Zeitenwende auch in der Sozialpolitik unentbehrlich
BDA AGENDA 9/22 | Thema der Woche | 12. Mai 2022
Der Bundeskanzler hat in seiner Rede vor dem Deutschen Bundestag am 27. Februar eine Zeitenwende beschworen. Diese Zeitenwende in der Außen- und Sicherheitspolitik ist unverzichtbar. Die Zeit ist ebenso reif für eine Zeitenwende in der Sozialpolitik!
Nach acht Jahren des Vorsitzes von Reiner Hoffmann beginnt mit der Vorsitzenden Yasmin Fahimi ein neuer Abschnitt in der Arbeit des DGB. Wir Arbeitgeber hoffen auf eine vertrauensvolle, zielorientierte Zusammenarbeit, die es ermöglicht, so rasch als möglich im Arbeitsleben die Zeichen auf Beschäftigungssicherheit zu setzen.
Jenseits der Corona-Pandemie sind die vergangenen acht Jahre von Prosperität und einem nachhaltigen Wirtschaftswachstum gekennzeichnet gewesen. Nach der großen Finanzkrise im Jahre 2009 und 2010 ist Deutschland schnell auf den Wachstumspfad zurückgekehrt.
Wie häufig in der Geschichte haben diese Erfolge auch Schwachstellen verdeckt. Insbesondere die Herausforderungen der Digitalisierung für unser Arbeitsleben sind in der Gesellschaft verspätet angekommen. Nach den gravierenden Folgen der pandemischen Situation in den letzten 24 Monaten ist mit dem russischen Überfall auf die Ukraine die Hoffnung auf eine voranschreitende Erholung der Gefahr neuer Risiken gewichen. Die zurzeit hohe Inflation, angespannte oder schon unterbrochene Lieferketten, die allgemeinpolitischen Gefahren machen eine Zeitenwende nicht nur in unserer Außen- und Sicherheitspolitik, sondern auch in unserer Wirtschafts- und Arbeitsmarktpolitik unverzichtbar.
Demographischer Wandel, Dekarbonisierung und die digitale Herausforderung sind mit einem Weiter so nicht zu meistern. Ein Belastungsmoratorium ist ebenso wie eine nachhaltige Initiative zur Bürokratieentlastung unverzichtbar. Gesetzliche Ansprüche auf mobile Arbeit, neue Verschärfungen bei der Arbeitszeit und Einschränkung flexibler oder agiler Arbeitsmethoden ist das letzte, was wir jetzt brauchen. Eingriffe in die Tarifautonomie der Sozialpartner, wie wir sie mit dem in dieser Woche begonnenen Beratungen zur verfassungsrechtlich höchst zweifelhaften gesetzlichen Anhebung des Mindestlohns erleben, sind Gift für das Vertrauen der Wirtschaft in eine solide und verlässliche Politik im Arbeitsleben. Hiervor zu warnen, ist die Verpflichtung beider – von Arbeitgeberverbänden wie Gewerkschaften.

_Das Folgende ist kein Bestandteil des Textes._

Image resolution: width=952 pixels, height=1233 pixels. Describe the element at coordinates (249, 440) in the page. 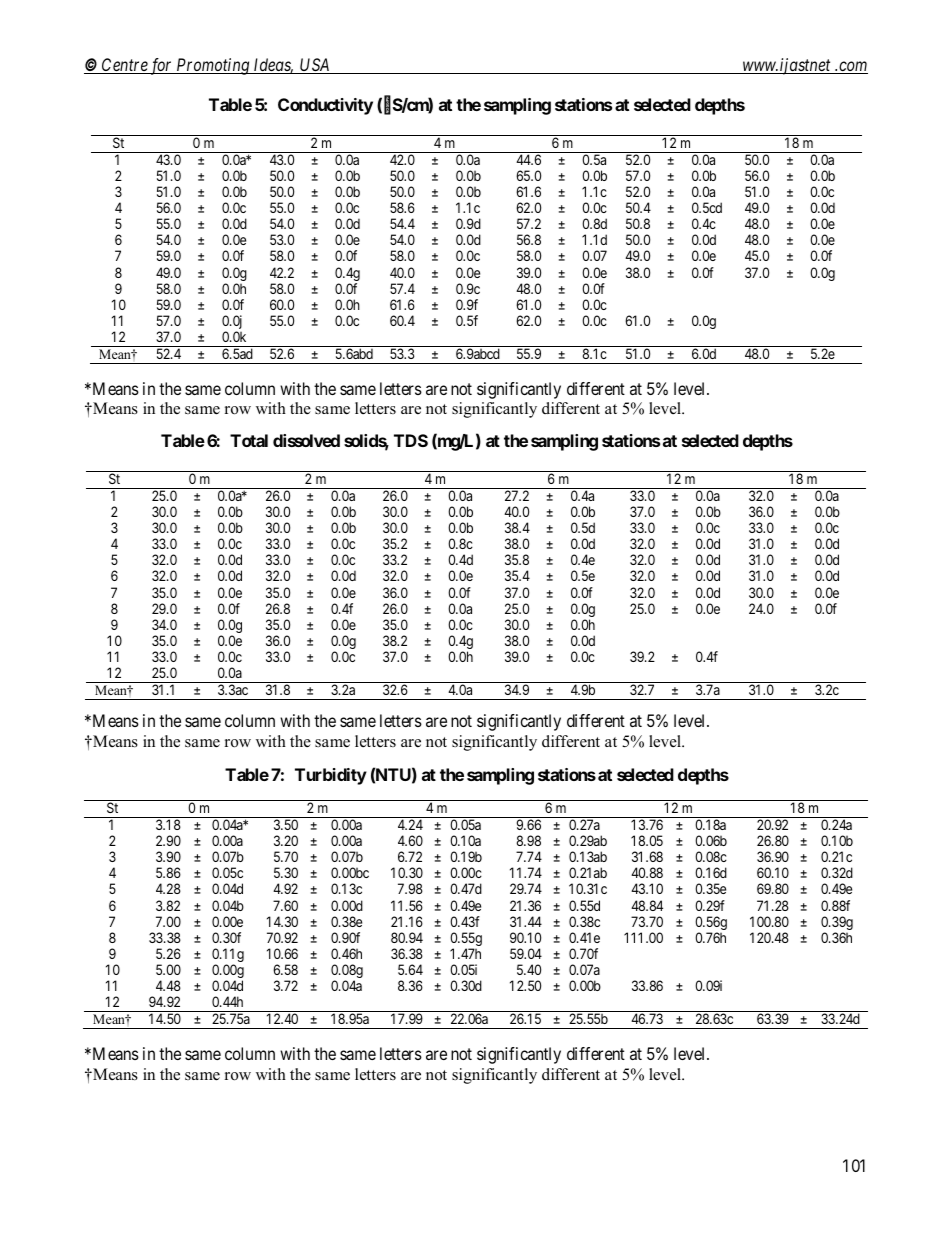

I see `Total` at that location.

Die Herausforderungen zu meistern, ist Aufgabe wie aber auch Chancen der Sozialpartnerschaft! Es muss unser gemeinsames Anliegen sein, ohne staatliche Eingriffe und Gängelungen das Arbeitsleben zu gestalten und gemeinsam die Herausforderungen anzugehen. Nicht umsonst betont das Grundgesetz diesen Arbeitsauftrag in Art. 9 Absatz 3 – von einem Tariftreuegesetz findet sich dort z. B. nichts! Als Sozialpartner stehen die Arbeitgeberverbände für diese Gestaltungsaufgabe bereit. Das Grundgesetz überträgt uns weite notwendige Spielräume, die wir gemeinsam zum Wohle von Betrieben und Beschäftigten nutzen können, sollen und müssen! Mehr staatliche Regulierung abzuwenden und den Weg nach vorn zu richten, ist besonders jetzt unsere gemeinsame Verpflichtung.